Published Dec. 11, 2002

The Other Wise Man
draws me every year

One space of my bookshelves is devoted to Christmas books. There I find many pages of inspiration about the season, but there is one very small book - just 72 pages - that carries a powerful message. I return to it year after year.

Long before I owned this slim volume I was introduced to the story by my seventh-grade English teacher. Her classes always looked forward to the final minutes of her Friday class because she read to us. In December Mrs. Nye read us Henry van Dyke's The Story of the Other Wise Man.

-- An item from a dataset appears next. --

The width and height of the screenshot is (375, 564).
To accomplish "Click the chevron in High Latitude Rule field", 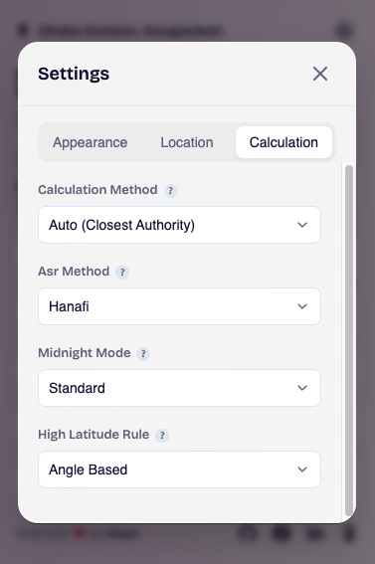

"It is a story," the author said, "not to be found among the ancient lore of the East nor is it written in any other book." He continued, "I do not know where it came from - out of the air perhaps." Van Dyke explained that during long nights when he was tormented with pain and facing the thought that his work in the world may be almost ended, although he knew it was not nearly finished, was when the story began to unfold. He said, "Even certain sentences came to me complete and unforgettable, clear-cut like a cameo. I heard fragments of the tale in the Hall of Dreams, in the palace of the Heart of Man."

Van Dyke was the most prominent of a talented family. Born in Germantown, PA in 1852, he died in 1933 at the age of 81. Educated at Princeton University, he went on to serve as the pastor of a United Congregational Church in Rhode Island and then as the minister for the Brick Presbyterian Church in New York City. He returned to Princeton as a professor of English literature. President Woodrow Wilson appointed him to be minister to the Netherlands and Luxembourg from 1913 to 1916. In World War I he served as a Navy chaplain. After the war he returned to Princeton but stayed active in the Presbyterian Church.

He wrote many books, essays, short stories and even a play but The Story of the Other Wise Man lived on to become a Christmas classic. Van Dyke said though the story of Artaban, the fourth wise man, came to him suddenly - he had to study much ancient history and travel to far lands before he finished the story in 1895.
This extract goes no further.